Stored data:
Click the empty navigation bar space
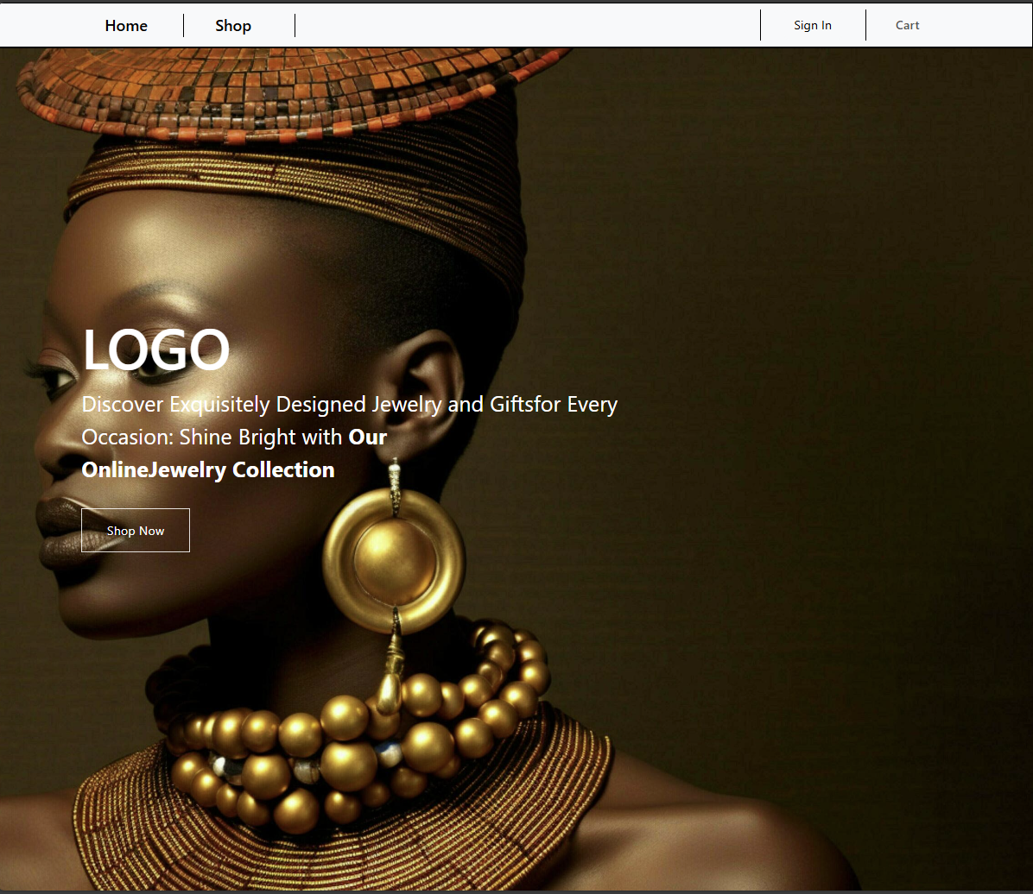 [527, 25]
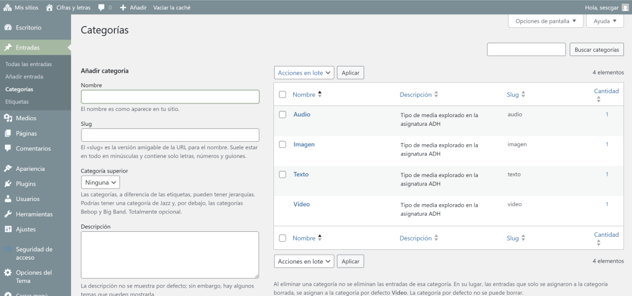Image resolution: width=632 pixels, height=296 pixels.
Task: Open Comentarios using the speech bubble icon
Action: coord(8,149)
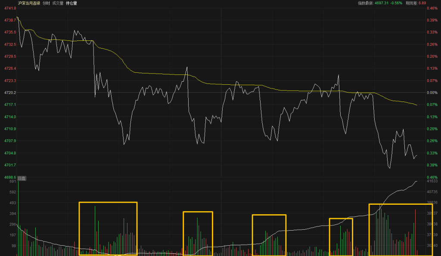The image size is (441, 256).
Task: Click the 4720.2 baseline price label
Action: click(9, 93)
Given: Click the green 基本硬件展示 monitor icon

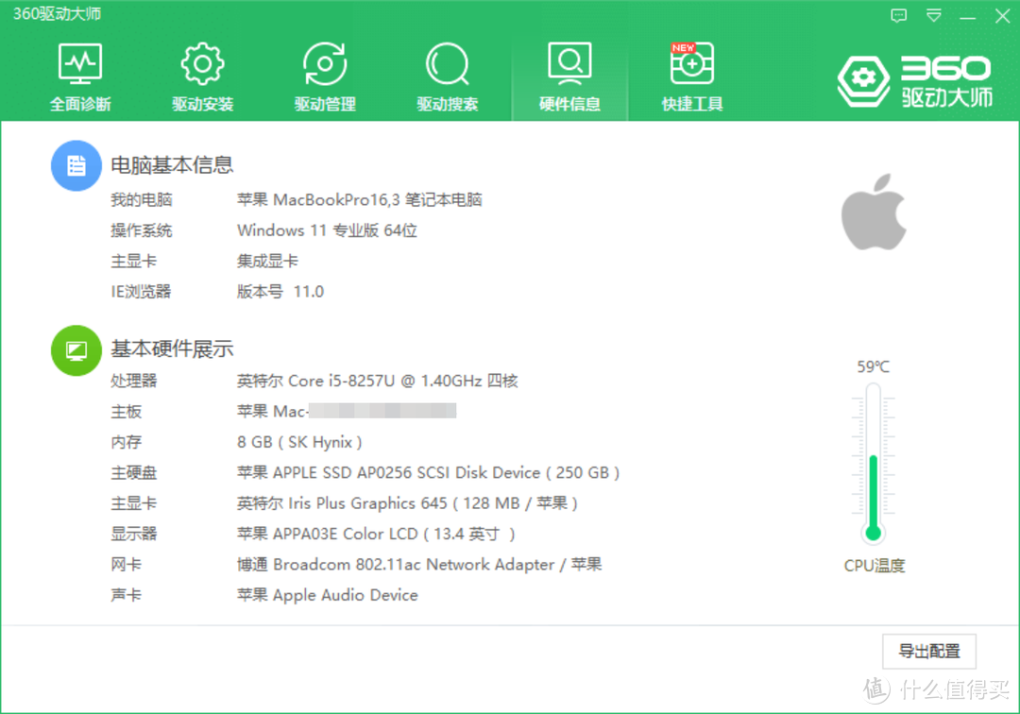Looking at the screenshot, I should [76, 349].
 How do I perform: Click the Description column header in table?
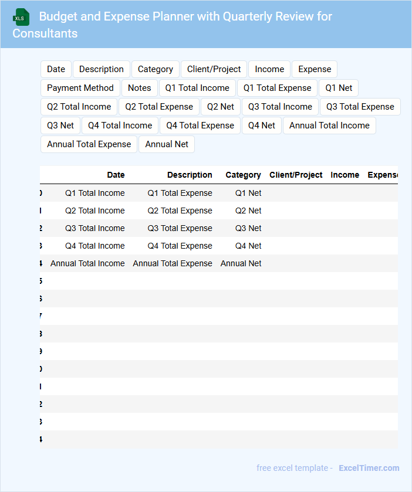tap(190, 175)
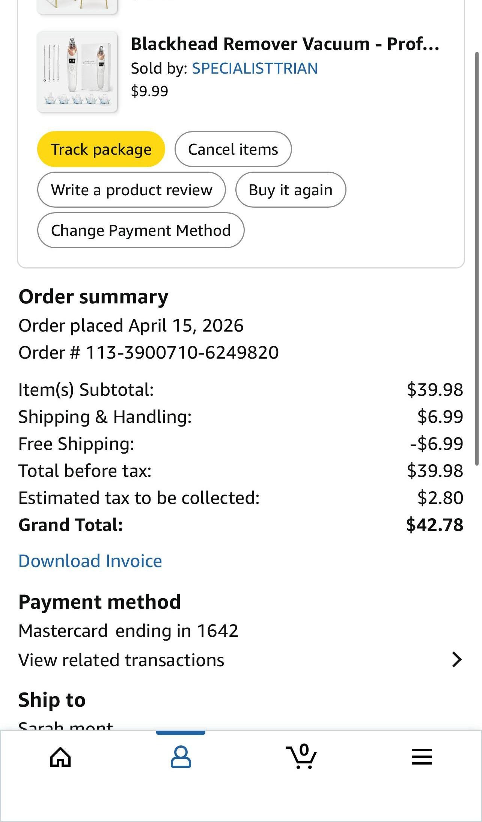The width and height of the screenshot is (482, 822).
Task: Choose Change Payment Method
Action: (141, 230)
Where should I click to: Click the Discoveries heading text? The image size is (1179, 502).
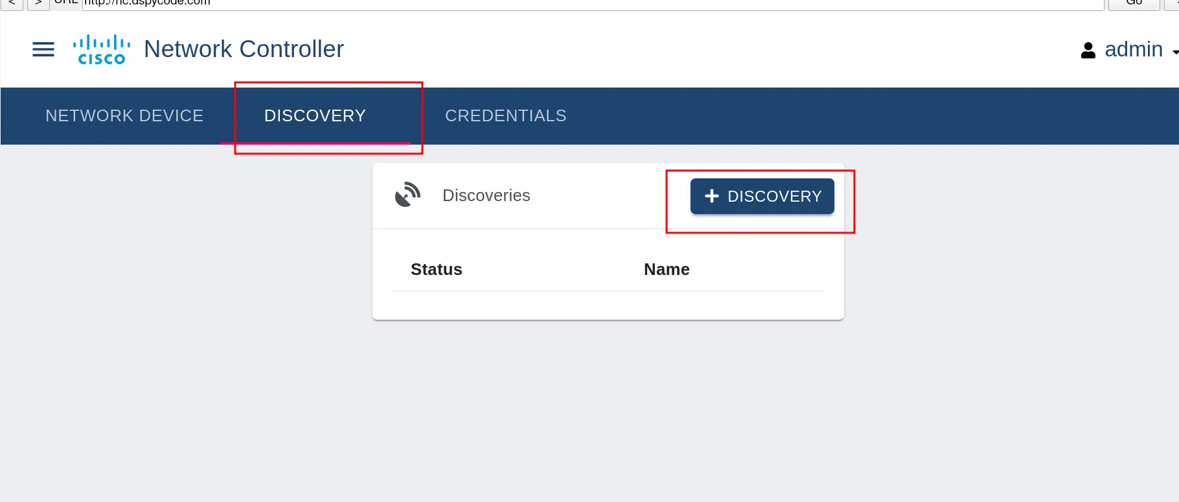pyautogui.click(x=486, y=195)
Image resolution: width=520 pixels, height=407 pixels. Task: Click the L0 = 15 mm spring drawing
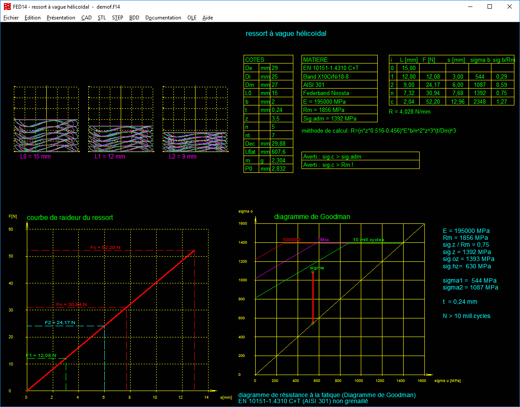(46, 135)
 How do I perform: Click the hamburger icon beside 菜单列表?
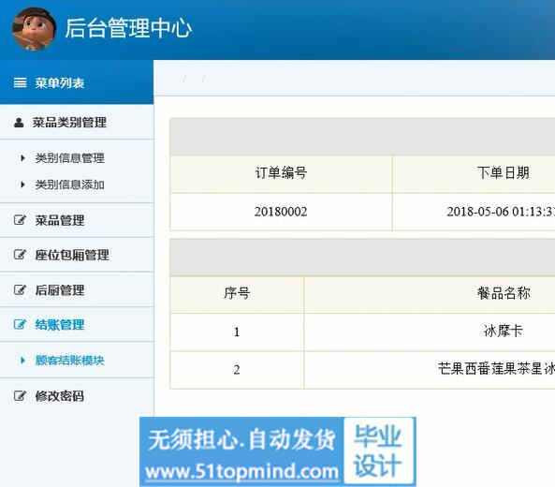tap(20, 82)
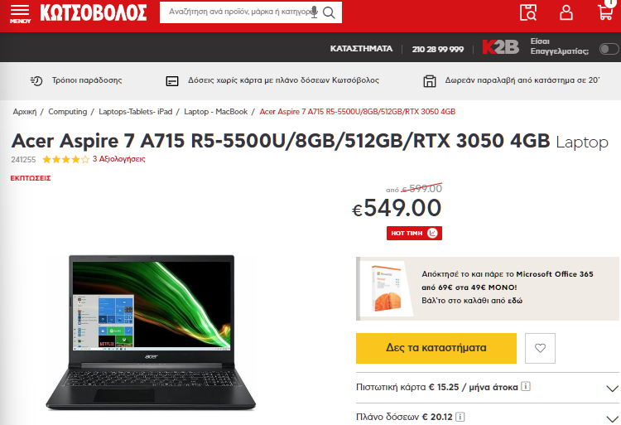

Directions: The whole of the data needs to be copied word for word, though not its pictures.

Answer:
Click the empty navigation bar space
 [527, 25]
Image resolution: width=632 pixels, height=296 pixels.
Task: Open Comentarios using the speech bubble icon
Action: coord(8,149)
The image size is (441, 256).
Task: Click the 4720.2 baseline price label
Action: click(9, 93)
Given: Click the green 基本硬件展示 monitor icon

Looking at the screenshot, I should [76, 349].
 How do I perform: Click the Description column header in table?
tap(190, 175)
The width and height of the screenshot is (482, 822).
Task: Choose Change Payment Method
Action: (141, 230)
Where should I click to: Click the Discoveries heading text? The image size is (1179, 502).
pyautogui.click(x=486, y=195)
Image resolution: width=520 pixels, height=407 pixels. Task: Click the L0 = 15 mm spring drawing
(46, 135)
 How do I perform: Click the hamburger icon beside 菜单列表?
tap(20, 82)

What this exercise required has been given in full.